LA HABANA, Cuba. – Luego de 40 días en huelga de hambre, en serio estado de deterioro físico, el preso político Yosvany Rosell García aceptó, a ruegos de su esposa, que le pusieran un suero de rehidratación. Eso significa un mínimo de alivio para los que tememos por la vida del encarcelado activista de 37 años y padre de tres niños. Ojalá que el daño a su organismo pueda revertirse. Ojalá mejoren sus condiciones de encierro. O que lo liberen ya, porque la protesta no es un delito, sino un derecho ciudadano.
Ojalá que ningún preso político cubano tuviera que volver a recurrir a una huelga de hambre para reclamar sus derechos. Pero eso es muy difícil, casi imposible, teniendo en cuenta el invariablemente cruel talante de los cancerberos de la dictadura.
A Yosvany Rosell, atado a una cama de hospital en Holguín, las autoridades lo dejaron llegar casi al umbral de la muerte sin hacer el menor intento de estudiar sus demandas. Lo que han hecho los oficiales de la Seguridad del Estado, el psicólogo del MININT y los médicos que se han prestado a secundar a los represores es presionar y chantajear emocionalmente a la esposa y demás familiares del preso para que lo convencieran de abandonar la huelga de hambre.
Es un patrón que se repite en las huelgas de hambre en las prisiones cubanas: lo que le importa a los carceleros y a la Seguridad del Estado no es preservar la vida del recluso, sino quebrantarlo y rendirlo. Aun a riesgo de que mueran, como Pedro Luis Boitel en 1972, Orlando Zapata Tamayo en 2010 y Wilmar Villar Mendoza en 2012, quienes murieron por culpa de carceleros demasiado crueles y soberbios, no digamos para negociar, ni siquiera para escuchar las demandas de un preso, que para ellos es menos que una alimaña. Máxime si está en la cárcel “por contrarrevolucionario”. Y a veces ni siquiera los quieren reconocer como eso, como ocurrió con Zapata y Tamayo, a quienes la infame versión oficial intentó presentar como “delincuentes captados por la contrarrevolución”.
Las autoridades esperan siempre doblegar al preso y hacerlo deponer la huelga. Si no lo consiguen, cuando está ya grave, a punto de morir, lo envían a un hospital civil. Y quedan satisfechos porque “no cedieron un ápice y no se dejaron chantajear”.
Ya en el hospital, no es que los médicos no hagan lo posible por salvar la vida de los presos en huelga de hambre, sino que, habitualmente, lo hacen cuando lo ordena Seguridad del Estado, en el último momento, cuando peligra la vida del reo. Y a veces es demasiado tarde.

MATERIAL DADO:
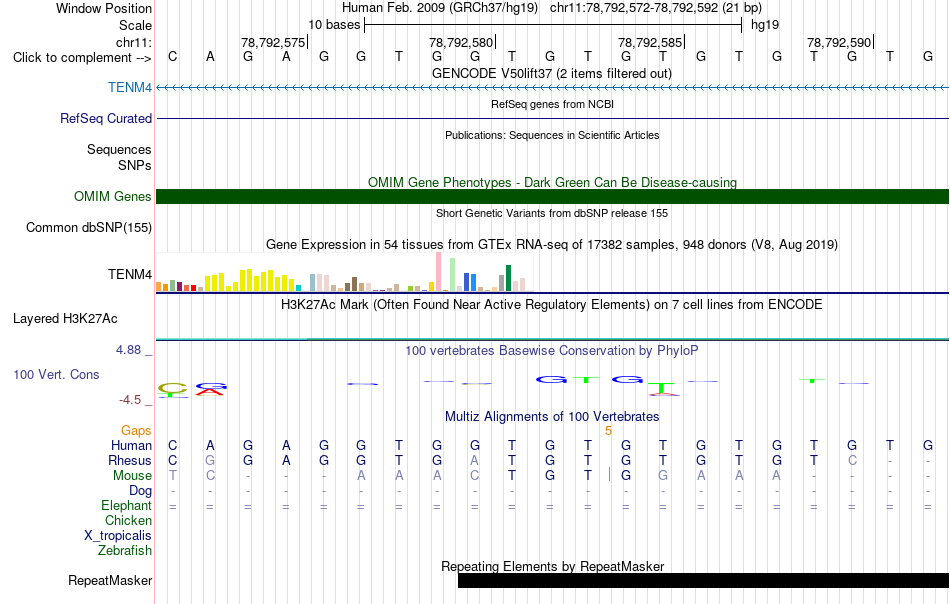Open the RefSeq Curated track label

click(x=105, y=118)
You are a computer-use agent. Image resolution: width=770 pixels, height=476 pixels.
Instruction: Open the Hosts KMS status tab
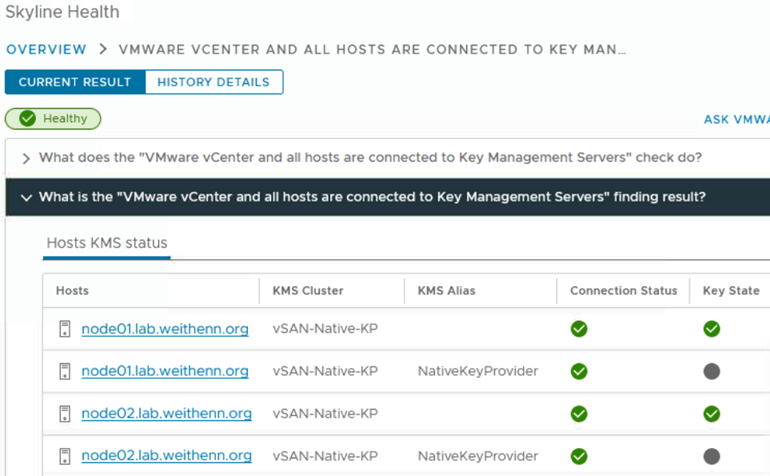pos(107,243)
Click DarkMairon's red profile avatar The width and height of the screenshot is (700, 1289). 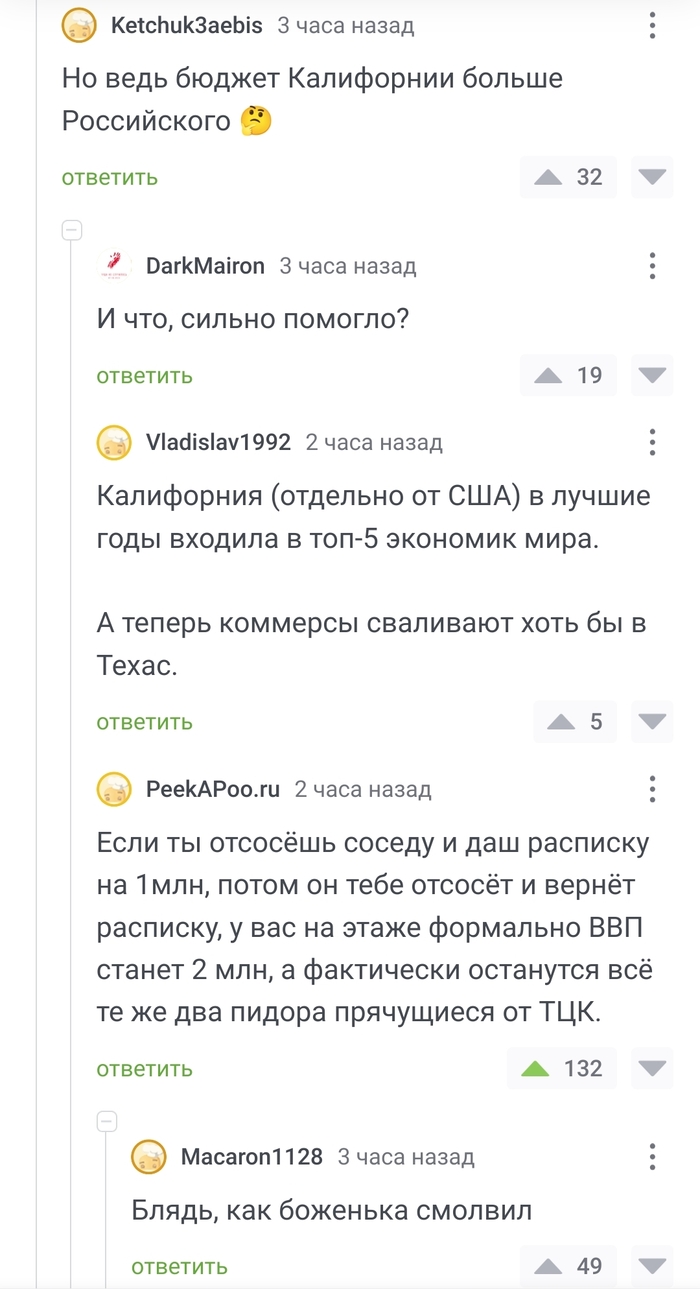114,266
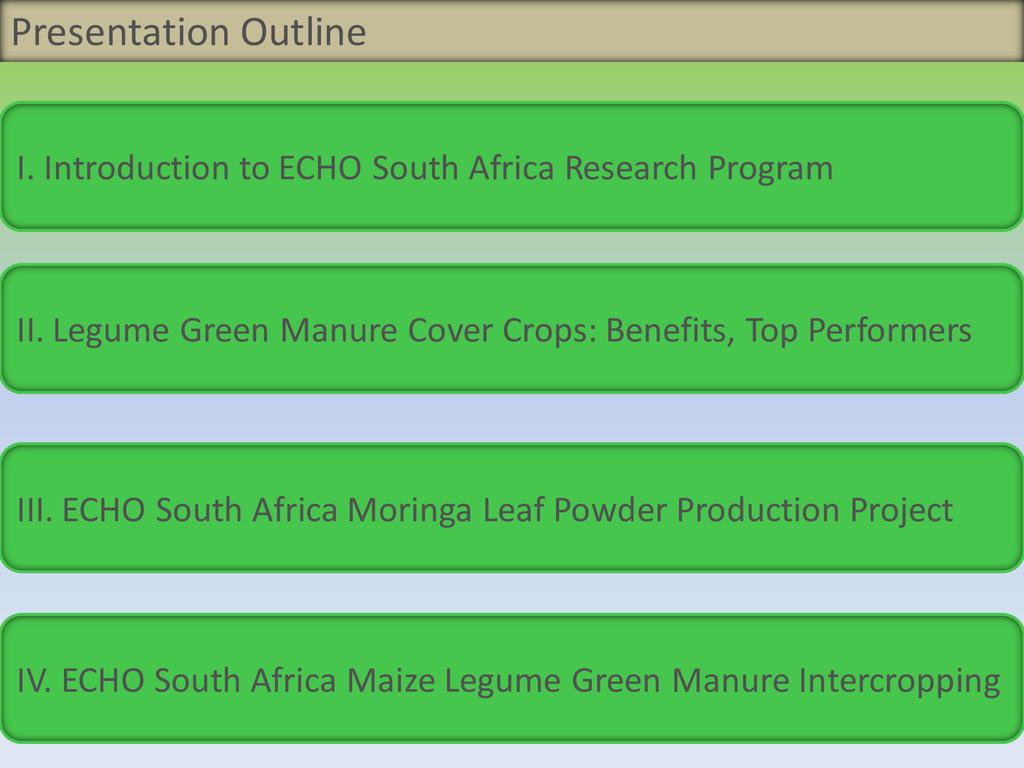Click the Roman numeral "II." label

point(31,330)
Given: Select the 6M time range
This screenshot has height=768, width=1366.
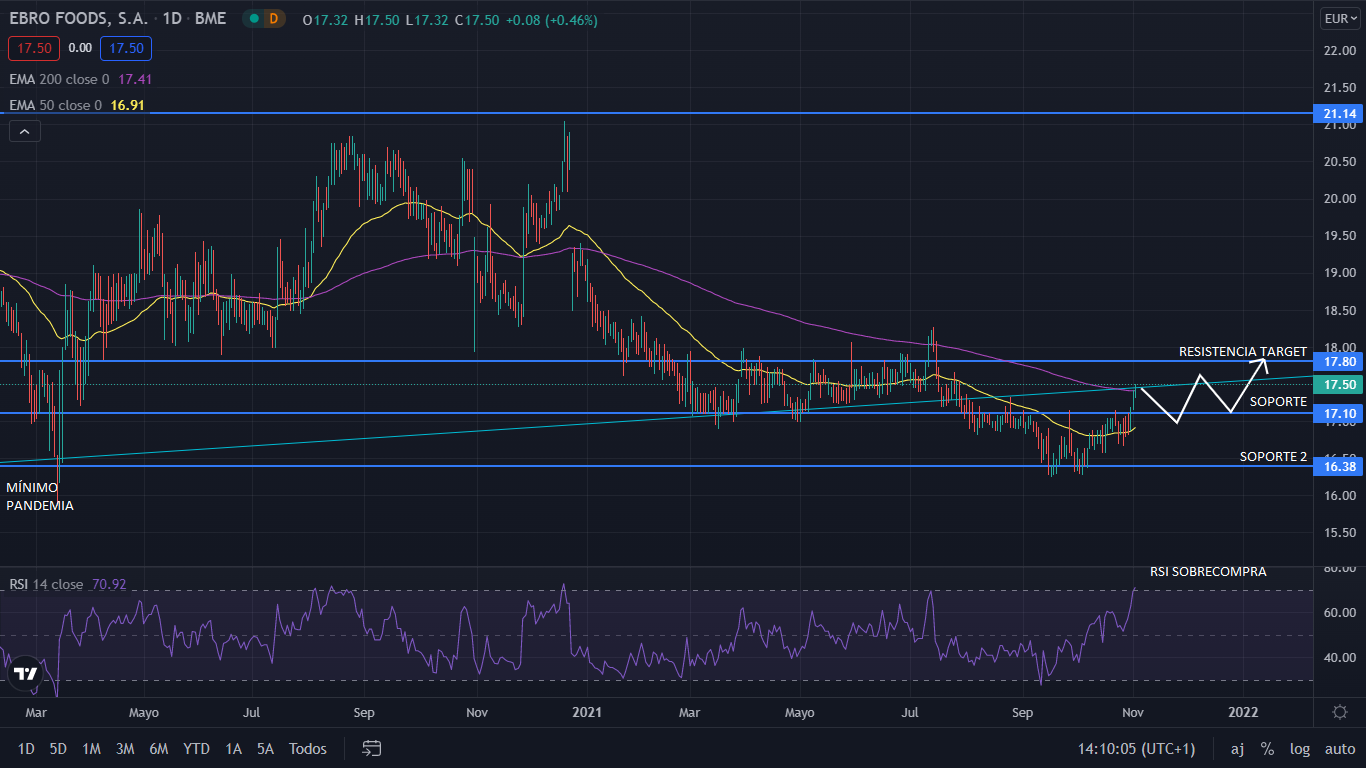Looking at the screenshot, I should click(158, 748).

PROBLEMA A RESOLVER: Copia del texto, tal cual, el fragmento que empieza en las palabras "Ojalá que ningún" y termina después de "de la dictadura.".

ESPACIO DE RESPUESTA:
Ojalá que ningún preso político cubano tuviera que volver a recurrir a una huelga de hambre para reclamar sus derechos. Pero eso es muy difícil, casi imposible, teniendo en cuenta el invariablemente cruel talante de los cancerberos de la dictadura.